Except for the national bank’s notes, all paper money was local money, and negotiating it anywhere but its place of issuance was much like doing a foreign-exchange transaction today. As hundreds of banks appeared with licenses to print money, they all wanted to get as much of the money they printed into the public’s hands as possible, crowding the other banks’ paper out.

As the two state banks of Mississippi competed with the national bank to write mortgages, it was never easier to buy slaves on terms. The Natchez slave market soared; with Louisiana closed to out-of-state dealers in the wake of Nat Turner, the competition in Mississippi heated up. The banks’ bulging loan portfolios were capitalized largely by slaves, who trudged down into Mississippi in coffle after coffle.
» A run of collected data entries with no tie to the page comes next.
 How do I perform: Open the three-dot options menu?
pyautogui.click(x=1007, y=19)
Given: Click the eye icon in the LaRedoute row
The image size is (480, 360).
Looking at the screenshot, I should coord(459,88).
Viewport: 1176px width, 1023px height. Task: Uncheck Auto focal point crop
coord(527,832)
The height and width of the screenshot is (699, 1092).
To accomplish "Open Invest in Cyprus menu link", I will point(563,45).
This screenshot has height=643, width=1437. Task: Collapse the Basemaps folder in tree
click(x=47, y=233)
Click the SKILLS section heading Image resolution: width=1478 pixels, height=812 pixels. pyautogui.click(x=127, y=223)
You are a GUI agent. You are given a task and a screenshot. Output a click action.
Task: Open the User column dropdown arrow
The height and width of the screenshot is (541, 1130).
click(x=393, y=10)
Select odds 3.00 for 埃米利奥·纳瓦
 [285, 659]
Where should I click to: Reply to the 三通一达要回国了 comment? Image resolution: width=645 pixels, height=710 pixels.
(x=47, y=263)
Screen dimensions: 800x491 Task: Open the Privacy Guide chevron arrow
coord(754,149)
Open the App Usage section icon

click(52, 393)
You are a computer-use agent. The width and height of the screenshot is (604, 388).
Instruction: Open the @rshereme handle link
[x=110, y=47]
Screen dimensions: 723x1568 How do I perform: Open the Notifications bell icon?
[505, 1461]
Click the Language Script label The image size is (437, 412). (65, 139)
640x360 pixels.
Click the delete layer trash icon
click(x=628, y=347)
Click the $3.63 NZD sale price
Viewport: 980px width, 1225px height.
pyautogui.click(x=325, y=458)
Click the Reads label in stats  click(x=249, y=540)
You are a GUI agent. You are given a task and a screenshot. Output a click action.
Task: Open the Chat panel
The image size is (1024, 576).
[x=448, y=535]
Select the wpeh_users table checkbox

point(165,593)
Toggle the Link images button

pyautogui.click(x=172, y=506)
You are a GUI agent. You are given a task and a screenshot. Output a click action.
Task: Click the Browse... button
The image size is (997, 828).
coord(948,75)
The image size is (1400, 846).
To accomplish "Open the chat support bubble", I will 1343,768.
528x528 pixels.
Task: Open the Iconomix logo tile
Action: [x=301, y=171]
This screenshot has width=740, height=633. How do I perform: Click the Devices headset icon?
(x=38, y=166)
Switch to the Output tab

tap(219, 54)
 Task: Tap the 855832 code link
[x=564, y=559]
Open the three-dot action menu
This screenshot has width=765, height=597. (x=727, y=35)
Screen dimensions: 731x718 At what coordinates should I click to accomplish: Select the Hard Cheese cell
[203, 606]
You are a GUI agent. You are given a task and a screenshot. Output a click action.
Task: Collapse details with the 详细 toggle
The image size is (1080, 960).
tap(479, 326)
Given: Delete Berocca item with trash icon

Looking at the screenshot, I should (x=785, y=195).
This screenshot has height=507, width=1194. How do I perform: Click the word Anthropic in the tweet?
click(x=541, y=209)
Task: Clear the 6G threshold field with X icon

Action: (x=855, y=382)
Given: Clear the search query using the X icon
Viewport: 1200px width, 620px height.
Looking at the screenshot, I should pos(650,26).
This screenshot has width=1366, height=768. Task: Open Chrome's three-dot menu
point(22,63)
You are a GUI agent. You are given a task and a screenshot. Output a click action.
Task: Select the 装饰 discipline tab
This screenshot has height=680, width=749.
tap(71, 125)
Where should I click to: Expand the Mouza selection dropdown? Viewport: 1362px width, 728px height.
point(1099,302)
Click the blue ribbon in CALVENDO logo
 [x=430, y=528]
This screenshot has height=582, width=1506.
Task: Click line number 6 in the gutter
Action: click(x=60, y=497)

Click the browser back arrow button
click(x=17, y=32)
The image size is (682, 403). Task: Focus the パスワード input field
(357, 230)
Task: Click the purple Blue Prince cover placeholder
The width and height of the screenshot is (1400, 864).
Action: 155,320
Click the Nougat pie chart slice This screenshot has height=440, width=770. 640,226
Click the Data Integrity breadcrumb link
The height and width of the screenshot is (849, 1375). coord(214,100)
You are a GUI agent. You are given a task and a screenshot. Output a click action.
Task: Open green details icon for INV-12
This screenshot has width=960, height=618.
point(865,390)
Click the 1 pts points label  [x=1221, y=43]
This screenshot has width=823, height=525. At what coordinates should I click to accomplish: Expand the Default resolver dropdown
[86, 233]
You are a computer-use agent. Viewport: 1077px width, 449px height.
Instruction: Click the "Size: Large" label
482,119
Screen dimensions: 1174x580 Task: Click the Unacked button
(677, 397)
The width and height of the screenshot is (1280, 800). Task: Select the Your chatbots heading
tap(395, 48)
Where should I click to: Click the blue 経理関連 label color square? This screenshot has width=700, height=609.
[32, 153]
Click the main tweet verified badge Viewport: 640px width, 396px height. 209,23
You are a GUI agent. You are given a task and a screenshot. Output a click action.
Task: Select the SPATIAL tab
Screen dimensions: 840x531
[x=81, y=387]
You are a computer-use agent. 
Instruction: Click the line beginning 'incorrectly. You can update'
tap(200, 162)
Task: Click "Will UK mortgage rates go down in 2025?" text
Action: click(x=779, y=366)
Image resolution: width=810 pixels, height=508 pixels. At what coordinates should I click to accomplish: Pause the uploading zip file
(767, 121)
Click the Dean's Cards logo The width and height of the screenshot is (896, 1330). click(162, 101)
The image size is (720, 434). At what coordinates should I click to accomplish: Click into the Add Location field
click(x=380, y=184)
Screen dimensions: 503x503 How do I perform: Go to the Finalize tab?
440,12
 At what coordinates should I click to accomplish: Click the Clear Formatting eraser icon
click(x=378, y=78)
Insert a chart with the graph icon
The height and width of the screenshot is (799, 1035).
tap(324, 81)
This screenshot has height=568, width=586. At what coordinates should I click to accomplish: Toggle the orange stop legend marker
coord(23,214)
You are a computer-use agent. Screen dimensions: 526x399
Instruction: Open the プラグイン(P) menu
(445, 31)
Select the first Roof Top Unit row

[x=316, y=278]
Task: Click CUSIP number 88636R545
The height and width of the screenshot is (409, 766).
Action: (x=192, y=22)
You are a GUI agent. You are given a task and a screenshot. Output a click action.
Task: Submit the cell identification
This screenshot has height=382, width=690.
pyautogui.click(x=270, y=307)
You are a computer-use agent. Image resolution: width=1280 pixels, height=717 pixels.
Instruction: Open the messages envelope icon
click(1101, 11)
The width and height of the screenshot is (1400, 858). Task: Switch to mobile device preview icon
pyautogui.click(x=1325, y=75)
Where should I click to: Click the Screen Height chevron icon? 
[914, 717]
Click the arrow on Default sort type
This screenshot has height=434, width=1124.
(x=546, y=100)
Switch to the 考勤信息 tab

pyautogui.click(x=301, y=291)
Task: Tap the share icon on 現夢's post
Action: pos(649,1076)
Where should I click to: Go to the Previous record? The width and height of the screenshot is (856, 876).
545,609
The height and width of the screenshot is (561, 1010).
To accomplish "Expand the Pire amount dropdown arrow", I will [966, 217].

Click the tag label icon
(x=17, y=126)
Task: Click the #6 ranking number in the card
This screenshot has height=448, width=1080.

Both sides in the presidential election of 1832 made the bank their major campaign issue. The Bank’s twenty-year charter was set to expire in 1836, but in the face of Jackson’s harassment of it, and at the urging of Clay and Daniel Webster, Biddle, the Bank’s president, proposed a recharter in 1832, gambling that Jackson would not dare kill it with the presidential election coming up, sneering at one point that “this worthy President thinks that because he has scalped Indians and imprisoned Judges, he may have his way with the Bank. He is mistaken …”10 (ellipsis in original)

It was a bad idea to call Andrew Jackson’s bluff.

We have previously noted Jackson’s capacity for hatred. When Jackson hated, it was not only he who hated. It was a popular movement of hate, sanctioned by God, and it was a political mechanism of hate. To hate the Whigs was to hate the Second Bank of the United States, which was aligned with them to the point of having financially supported Henry Clay, who for his part had the bad idea of making the Bank recharter an election issue. Moreover, Jackson’s first falling-out with the now-enemy Calhounites had been over the issue of the Bank, which they supported.

Destroying was what Jackson did best, and destroying the Second Bank of the United States was his obsession. Jackson saw the Bank as a federally sanctioned private monopoly, but whatever his ideological reasons for hating it, there was perhaps a more basic reason: it was the most powerful institution in the United States not under his control, and that alone was enough to seal its doom. The Bank’s recharter passed Congress, but was boldly vetoed by Jackson a week later, who issued an economically incoherent veto message authored by his bank-hating advisor and political fixer Amos Kendall that stoked sectional rivalries—not simply South against North, but positioning Jackson on the side of the good West versus the bad East, understood to be associated with the South and the North, respectively that “it is obvious that the debt of the people in that section to the bank is principally a debt to the Eastern and foreign stockholders; that the interest they pay upon it is carried into the Eastern States and into Europe, and that it is a burden upon their industry and a drain of their currency.”11

While Jackson was staring down the Bank, he also went up against the political chiefs of South Carolina. Four days after the veto, he signed the Tariff of 1832, or, as South Carolina politicians called it, the Tariff of Abominations. It was a laundry list of protectionisms with something for New England and something for the mid-Atlantic states; it had proved a vote-getter for Jackson nationally, who needed to shore up his political base in the North.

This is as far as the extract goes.